Selected text =>

══════════════════════════════

What are Methadone Clinics and Why Do We Need Them?

By
Nyabingi Kuti
A doctor at a methadone clinic attends to a patient

As the director of the LA-based Harm Reduction Network, I am acutely focused on all paths that lead to recovery. Unfortunately, all too often medication for addiction treatment, especially methadone, is stigmatized and difficult to access. 

Stakeholders, like me, are working towards opening more methadone clinics. 

Why do we need methadone clinics?

Drug overdoses have skyrocketed in recent years. More than 107,000 Americans were estimated to have died of overdoses in 2021 alone. Not to mention, less than 12% of teens and adults with opioid use disorder received medication to help them stop misusing opioids

However, methadone has been successful in helping people escape opioid addiction by dampening the cravings of withdrawal. One way we can combat the overdose epidemic is by making sure methadone clinics are available to everyone who needs them.

How are methadone clinics regulated?

Methadone is regulated internationally as a Schedule I controlled substance under the United Nations Single Convention on Narcotic Drugs of 1961. Sixty years later not much in regard to dispensing it has changed.

══════════════════════════════

Data section =>

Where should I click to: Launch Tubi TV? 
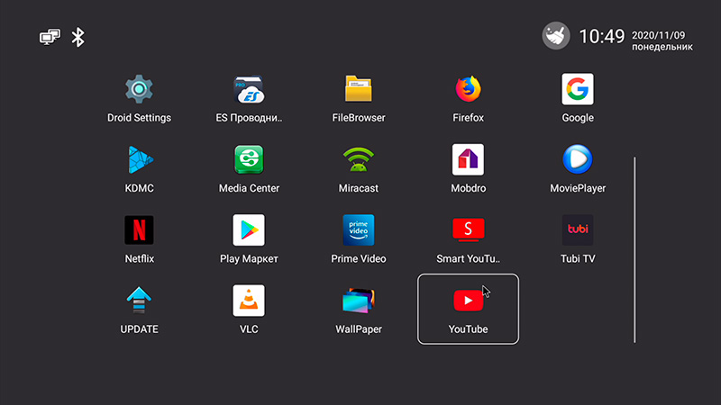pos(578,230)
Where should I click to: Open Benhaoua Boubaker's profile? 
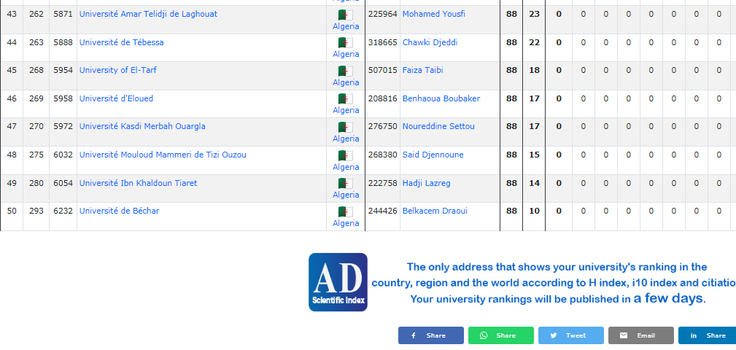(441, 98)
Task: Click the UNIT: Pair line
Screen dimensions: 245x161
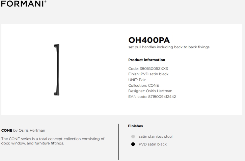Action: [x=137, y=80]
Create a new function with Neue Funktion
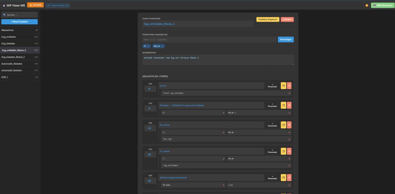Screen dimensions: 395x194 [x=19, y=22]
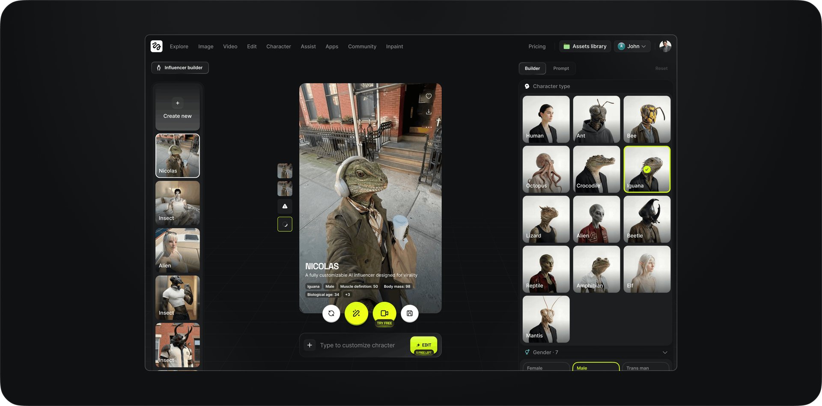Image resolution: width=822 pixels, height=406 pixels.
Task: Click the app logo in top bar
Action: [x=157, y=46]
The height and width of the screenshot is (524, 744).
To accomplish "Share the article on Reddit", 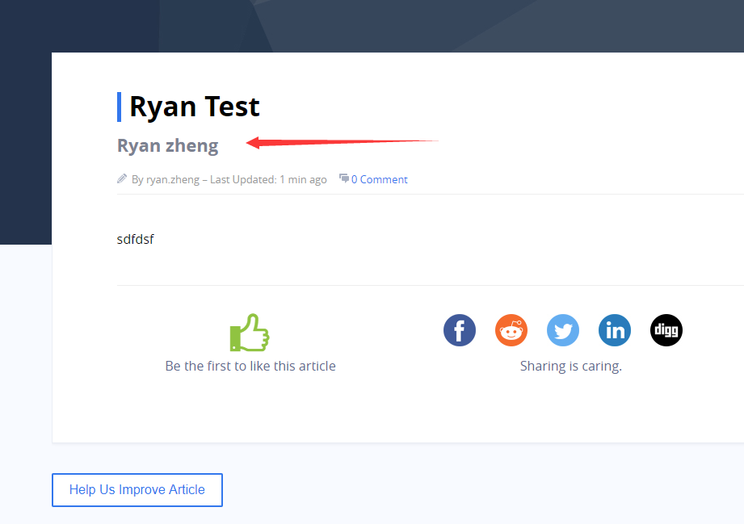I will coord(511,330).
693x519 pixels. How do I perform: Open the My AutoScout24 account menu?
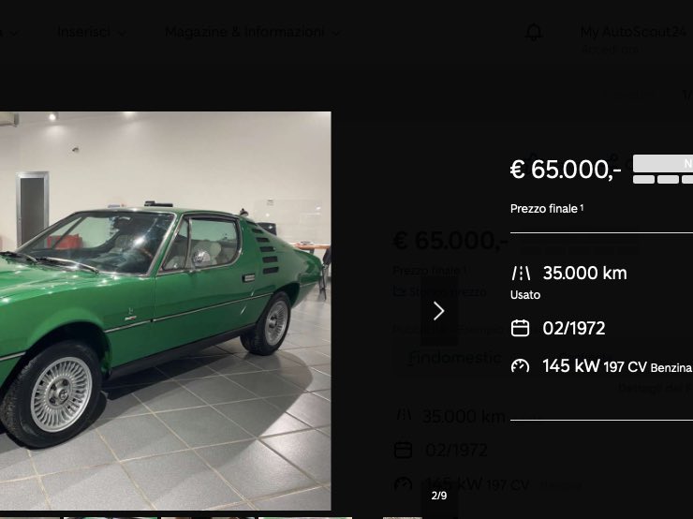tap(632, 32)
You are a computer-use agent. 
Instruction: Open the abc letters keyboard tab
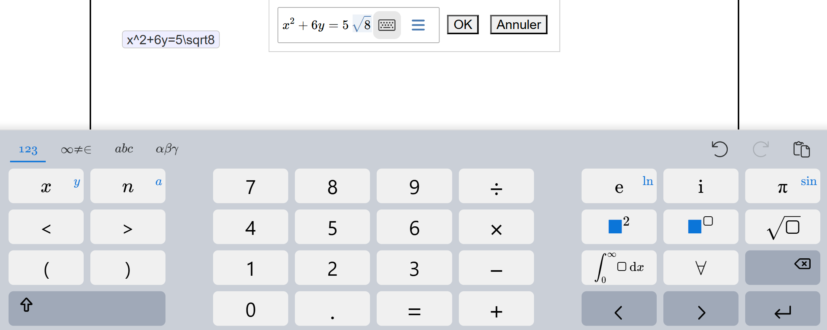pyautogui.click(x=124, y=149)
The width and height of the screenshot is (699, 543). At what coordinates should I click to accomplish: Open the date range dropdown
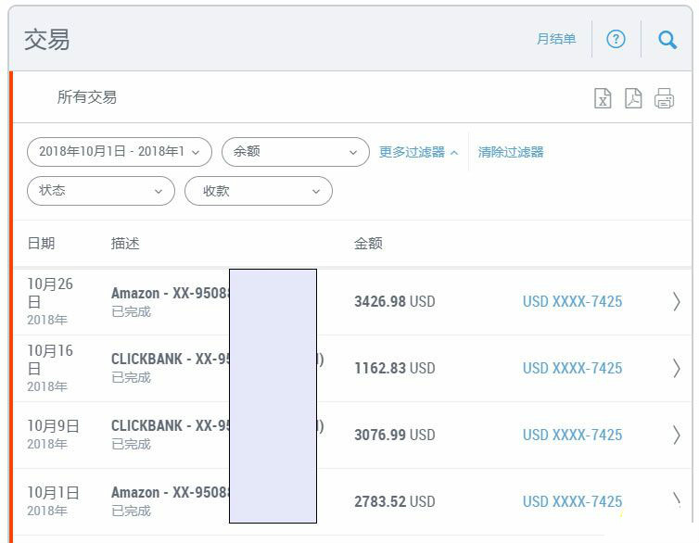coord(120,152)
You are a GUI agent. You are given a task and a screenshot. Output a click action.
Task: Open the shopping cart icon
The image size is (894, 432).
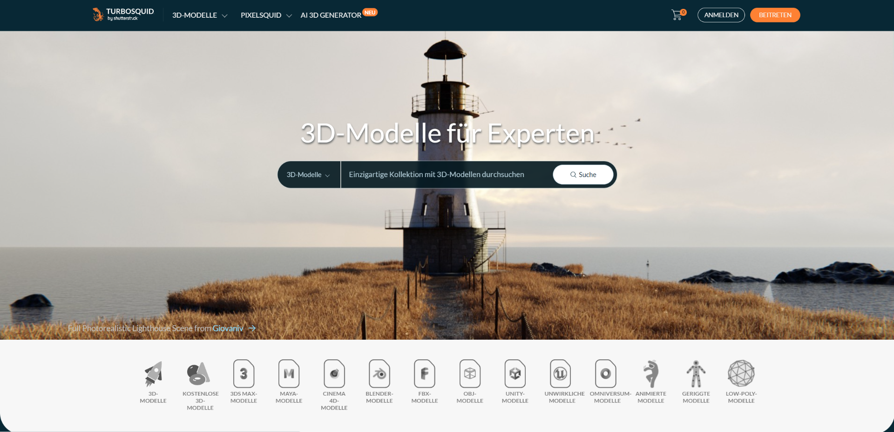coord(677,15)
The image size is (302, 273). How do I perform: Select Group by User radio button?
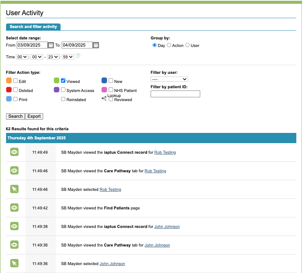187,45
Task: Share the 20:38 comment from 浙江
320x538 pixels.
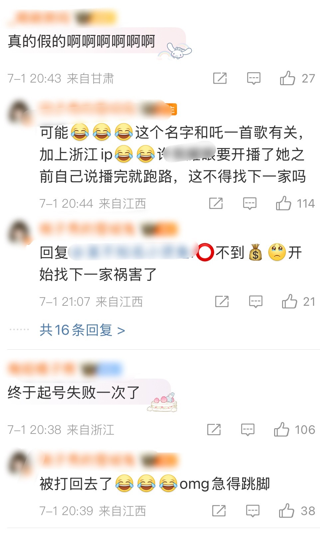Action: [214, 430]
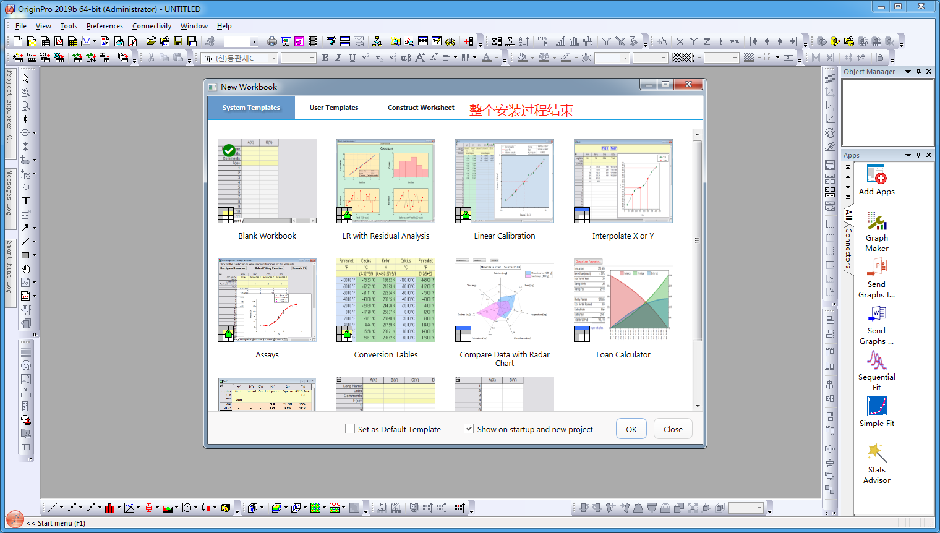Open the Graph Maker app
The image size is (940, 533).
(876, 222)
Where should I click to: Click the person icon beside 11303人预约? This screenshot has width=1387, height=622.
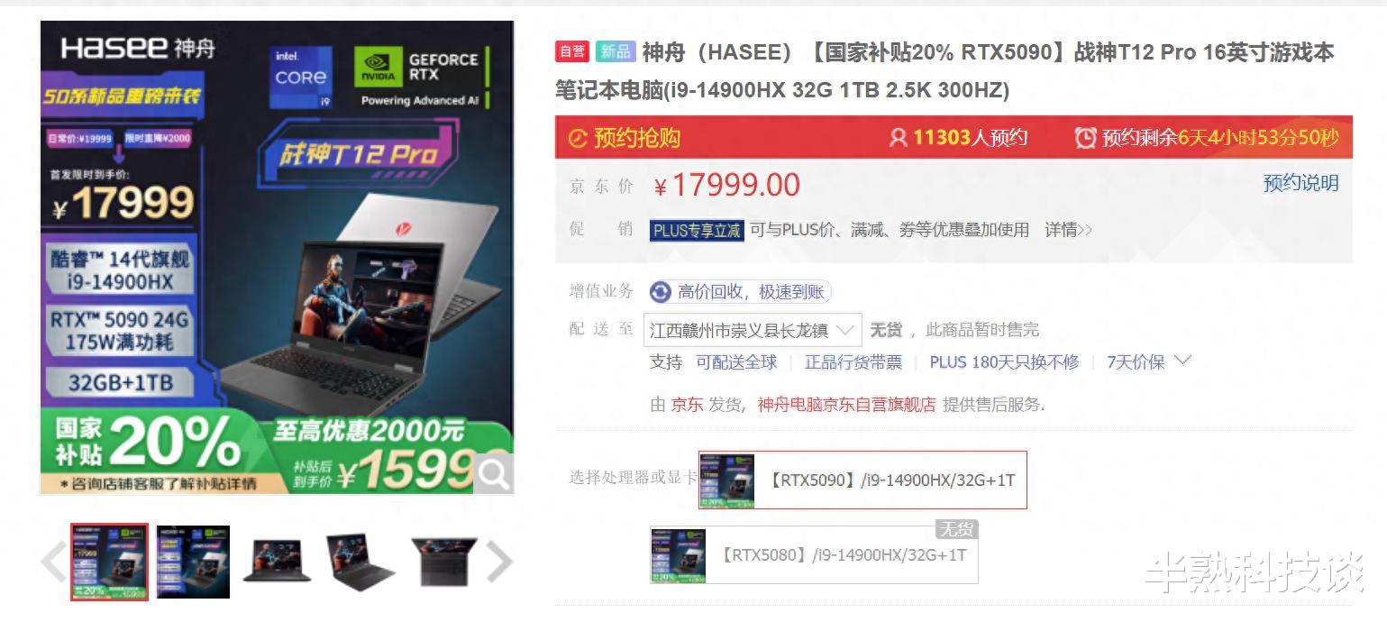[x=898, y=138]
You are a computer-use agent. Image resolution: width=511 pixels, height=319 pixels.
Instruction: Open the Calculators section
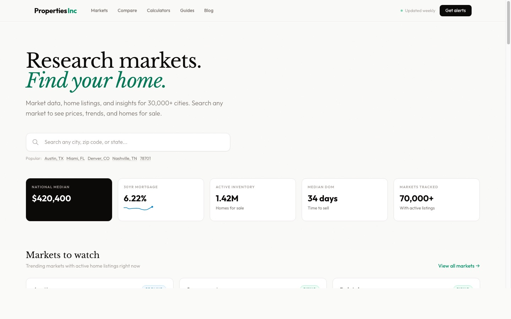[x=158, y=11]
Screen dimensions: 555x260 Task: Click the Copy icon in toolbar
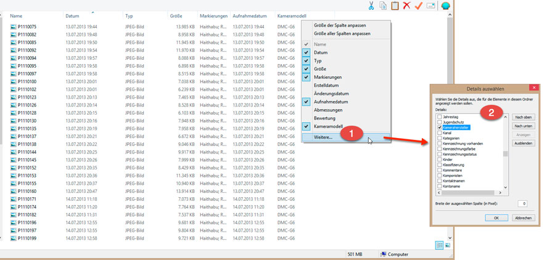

══════════════════════════════

Description of the task =>
List every sentence in the article on methadone clinics that ends with a question mark.

Reply =>
- What are Methadone Clinics and Why Do We Need Them?
- Why do we need methadone clinics?
- How are methadone clinics regulated?